Severe acute chest syndrome can cause hypoxemia refractory to conventional treatment. Obstructive mucus plugging and the development of acute respiratory distress syndrome may underlie the pathophysiology of refractory hypoxemia in acute chest syndrome. In disease processes with high airway resistance and obstructive mucus plugging, HFOV may predispose to air trapping and increased morbidity secondary to air leak syndromes. A case series of six pediatric patients describe the successful treatment of acute chest syndrome found in sickle cell anemia (Wratney et al. 2004). Patients failing CMV could be safely managed by HFOV, without strong concern about impaired secretion clearance or air leak syndromes.

Acute chest syndrome can be managed by HFOV. However, the evidence is anecdotal and only shows the feasibility of using HFOV in these patients.

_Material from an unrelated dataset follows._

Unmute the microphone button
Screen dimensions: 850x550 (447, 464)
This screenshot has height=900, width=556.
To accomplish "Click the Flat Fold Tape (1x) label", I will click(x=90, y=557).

As with most new therapies, HFJV in the clinical setting was initially used in late rescue mode. Although many of the early studies included infants whose lung disease was complicated by air leak (discussed in detail later in the chapter), their underlying disease was severe uniform atelectatic disease, mostly RDS. Those early studies demonstrated apparent benefits with improved gas exchange and better survival in these moribund infants, relative to expectations (Boros et al. 1985; Spitzer et al. 1989). Subsequently, Baumgart et al. described a series of potential candidates for extracorporeal membrane oxygenation (ECMO) who were treated with HFJV also with apparently encouraging results (Baumgart et al. 1992). Infants with homogeneous lung disease (RDS or pneumonia) responded much better than those with meconium aspiration or lung hypoplasia. A small randomized trial by Carlo et al. failed to confirm improved survival (Carlo et al. 1990). The investigators used a device that is not commercially available and a low-pressure strategy. The study employed a sequential analysis design and was only powered to detect extreme improvement in survival from 15 to 85 %. Davis et al. suggested that the combination of HFJV and exogenous surfactant may be more effective than either technique alone, based on a series of 28 infants with poor initial response to exogenous surfactant (Davis et al. 1992).

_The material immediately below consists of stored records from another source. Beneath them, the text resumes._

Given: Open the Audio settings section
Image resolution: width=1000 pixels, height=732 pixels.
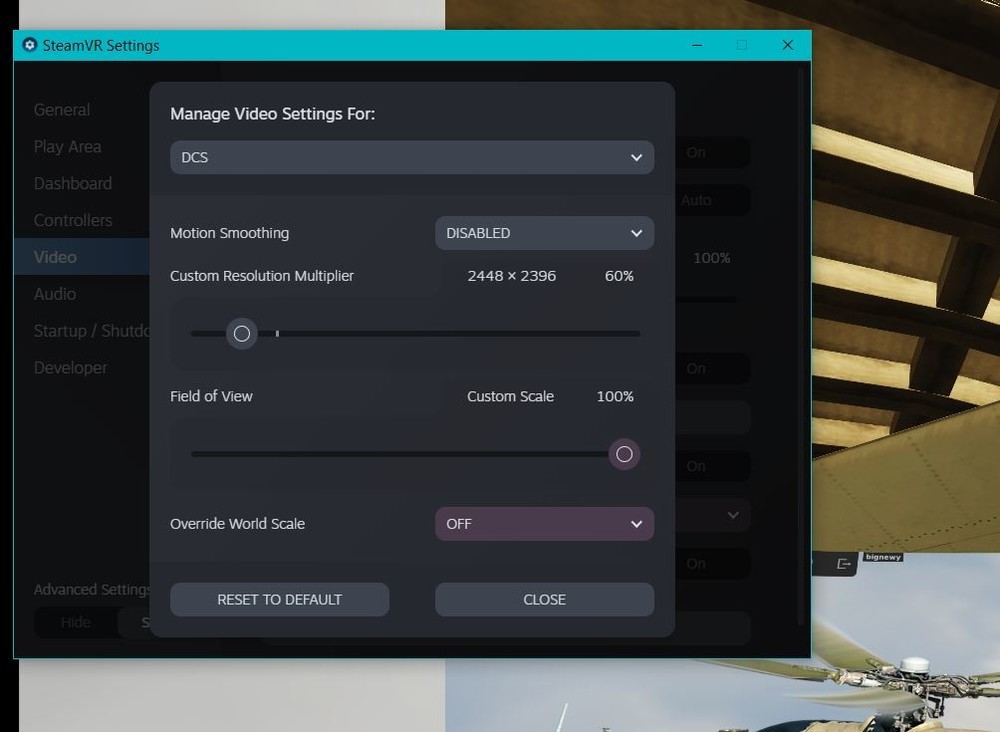Looking at the screenshot, I should click(55, 294).
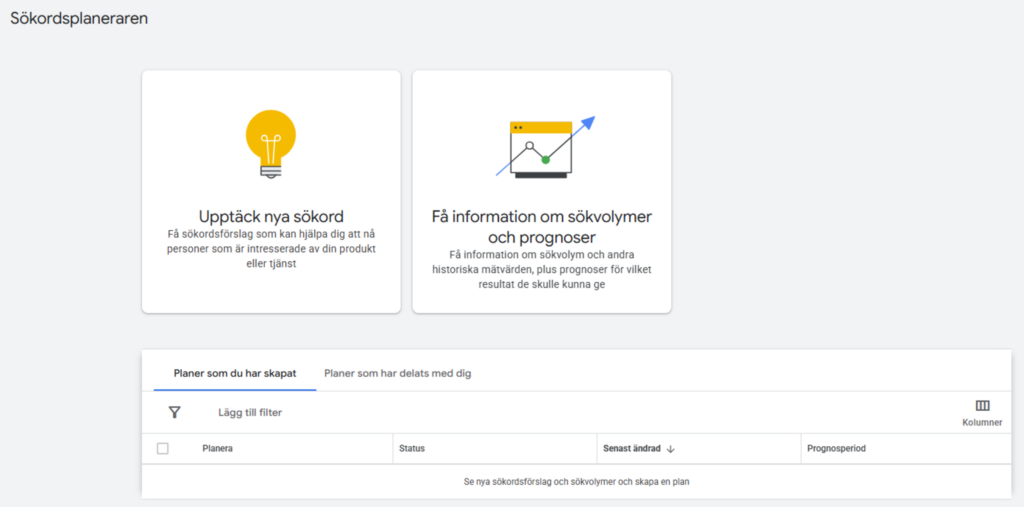Click the Lägg till filter field
The height and width of the screenshot is (507, 1024).
click(250, 412)
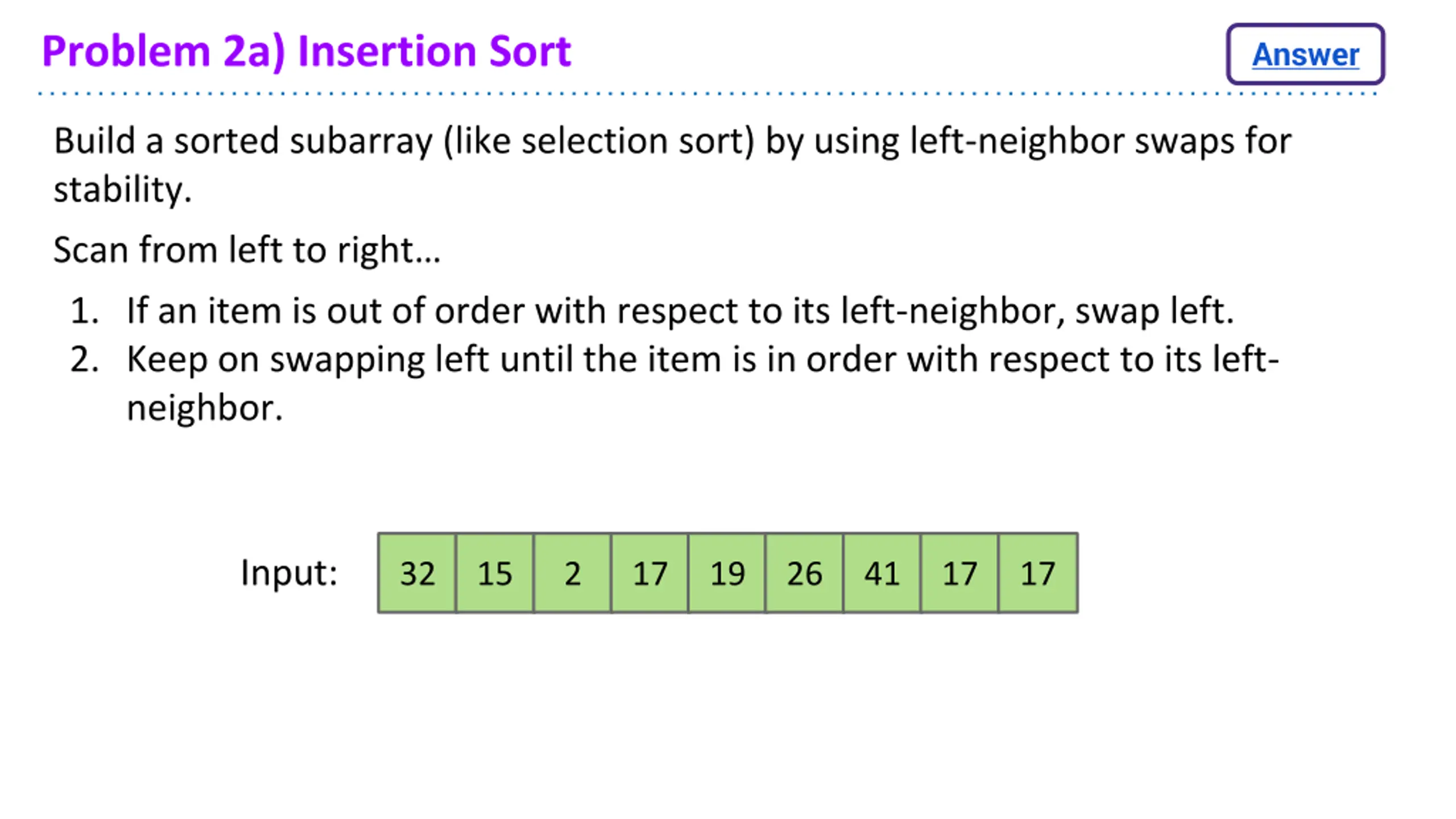Click the "Problem 2a) Insertion Sort" title

click(307, 52)
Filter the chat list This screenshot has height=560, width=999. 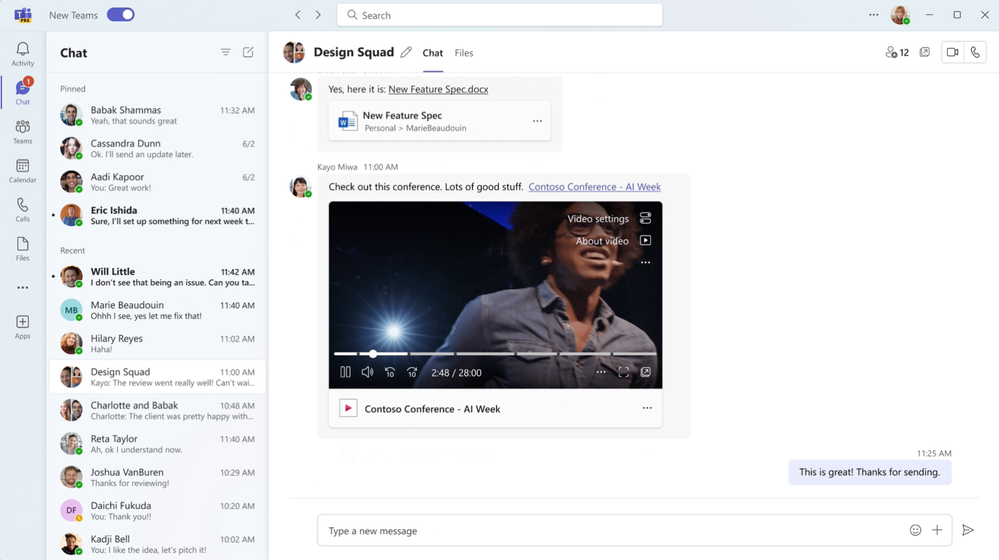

Despite the lack of well-controlled clinical trials, many clinicians continue to use HFJV in rescue mode, based on available literature and personal experience (the response to HFJV is often quite dramatic and unequivocal). The time for controlled clinical trials of rescue HFJV has passed, lack of level 1 evidence notwithstanding, high-frequency ventilation has become a de facto standard of care in infants with severe RDS failing conventional ventilation, in part because lung volume recruitment is more easily achieved with high-frequency ventilation. The trend has shifted over time from late rescue to early rescue, as discussed above. Today, most clinicians will initiate HFJV long before the infant is in extremis, using high inflation pressure requirement or CO₂ retention as the criteria for HFJV.